?? Professor Hay, which is not a forum for what debate? Do you
mean HES should not be a forum for a debate on whether Canadians
need care what people in the United States call economics, or
do you mean HES should not be a forum for a query on the use of
the term "coercion" in particular ways by economists?
Do you mean that we can't talk about a strain of economics
unless it's old? How old?
Do you mean that there is no special economic meaning to the
term "coercion"? I don't think so.
If no one wants to discuss this, that's fine. But it is hardly
off-topic.
As I mentioned several months ago, I see a tendency to resurrect
certain beliefs about morality, motivation, and politics that were
commonly held by classical economists, without admitting the origins
of the theories. I also see a trend to take a word used in the
vernacular to mean one thing, give it a "special" meaning for economists,
and then bounce back and forth at will from the vernacular to the
special. And I see this with the way the term "coercion" is being
used.
I could be wrong.

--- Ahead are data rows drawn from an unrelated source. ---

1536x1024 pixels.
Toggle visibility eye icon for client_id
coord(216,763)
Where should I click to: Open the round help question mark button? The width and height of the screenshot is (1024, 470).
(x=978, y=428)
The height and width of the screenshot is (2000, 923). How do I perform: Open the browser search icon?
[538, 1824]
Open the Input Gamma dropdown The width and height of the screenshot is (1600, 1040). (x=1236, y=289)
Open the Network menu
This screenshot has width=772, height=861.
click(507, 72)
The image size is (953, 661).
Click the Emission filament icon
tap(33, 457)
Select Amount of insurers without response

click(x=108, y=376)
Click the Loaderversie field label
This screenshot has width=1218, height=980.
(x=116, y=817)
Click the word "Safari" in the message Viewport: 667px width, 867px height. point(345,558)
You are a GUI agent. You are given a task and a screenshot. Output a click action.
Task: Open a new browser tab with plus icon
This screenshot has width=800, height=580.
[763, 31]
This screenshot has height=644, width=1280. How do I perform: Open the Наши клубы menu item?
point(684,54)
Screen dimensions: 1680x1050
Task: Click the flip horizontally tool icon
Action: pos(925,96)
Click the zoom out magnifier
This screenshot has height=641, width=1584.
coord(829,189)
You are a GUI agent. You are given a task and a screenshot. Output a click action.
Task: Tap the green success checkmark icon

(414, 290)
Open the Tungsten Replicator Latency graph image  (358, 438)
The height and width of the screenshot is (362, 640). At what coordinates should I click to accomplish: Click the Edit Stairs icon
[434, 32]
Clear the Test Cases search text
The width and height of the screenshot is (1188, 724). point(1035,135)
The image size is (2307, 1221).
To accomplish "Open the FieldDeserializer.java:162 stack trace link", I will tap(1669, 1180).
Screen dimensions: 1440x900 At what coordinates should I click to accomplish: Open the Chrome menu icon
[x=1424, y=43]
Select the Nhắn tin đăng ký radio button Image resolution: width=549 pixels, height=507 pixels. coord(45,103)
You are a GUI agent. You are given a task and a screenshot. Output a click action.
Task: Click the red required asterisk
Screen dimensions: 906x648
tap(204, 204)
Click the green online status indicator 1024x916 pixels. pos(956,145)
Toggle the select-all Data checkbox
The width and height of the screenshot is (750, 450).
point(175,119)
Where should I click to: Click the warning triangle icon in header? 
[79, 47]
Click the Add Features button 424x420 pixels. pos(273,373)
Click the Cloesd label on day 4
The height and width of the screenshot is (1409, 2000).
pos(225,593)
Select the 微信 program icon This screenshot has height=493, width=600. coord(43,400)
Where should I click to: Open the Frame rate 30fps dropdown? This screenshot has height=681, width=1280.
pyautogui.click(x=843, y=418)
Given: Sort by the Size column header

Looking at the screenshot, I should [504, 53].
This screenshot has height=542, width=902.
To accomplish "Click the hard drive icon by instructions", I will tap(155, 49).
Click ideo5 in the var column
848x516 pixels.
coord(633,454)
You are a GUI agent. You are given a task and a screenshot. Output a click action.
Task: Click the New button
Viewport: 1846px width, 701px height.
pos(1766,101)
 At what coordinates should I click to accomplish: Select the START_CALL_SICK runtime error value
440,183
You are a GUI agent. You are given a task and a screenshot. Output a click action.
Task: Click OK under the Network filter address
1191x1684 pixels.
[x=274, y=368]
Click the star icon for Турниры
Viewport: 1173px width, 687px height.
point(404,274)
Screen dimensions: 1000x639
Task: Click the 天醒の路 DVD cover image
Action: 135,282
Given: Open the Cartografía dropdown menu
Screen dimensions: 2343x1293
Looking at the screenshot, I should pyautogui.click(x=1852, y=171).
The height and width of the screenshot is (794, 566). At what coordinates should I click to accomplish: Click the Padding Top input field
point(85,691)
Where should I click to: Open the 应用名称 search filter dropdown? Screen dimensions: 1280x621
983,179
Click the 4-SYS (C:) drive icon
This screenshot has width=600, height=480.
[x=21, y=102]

But at least I wanted to get a handle on the
range of definitions in the current econ literature or discourse, and
where particular usages and definitions are coming from - that is,
where is the chain of scholarly literature, that "everyone" -- or
everyone else -- has read, that sets up these definitions?
It would seem to me that change over time in this manner would
definitely be an appropriate topic. If it is not, the discussion will
come to a halt (as it was, until your most recent posting).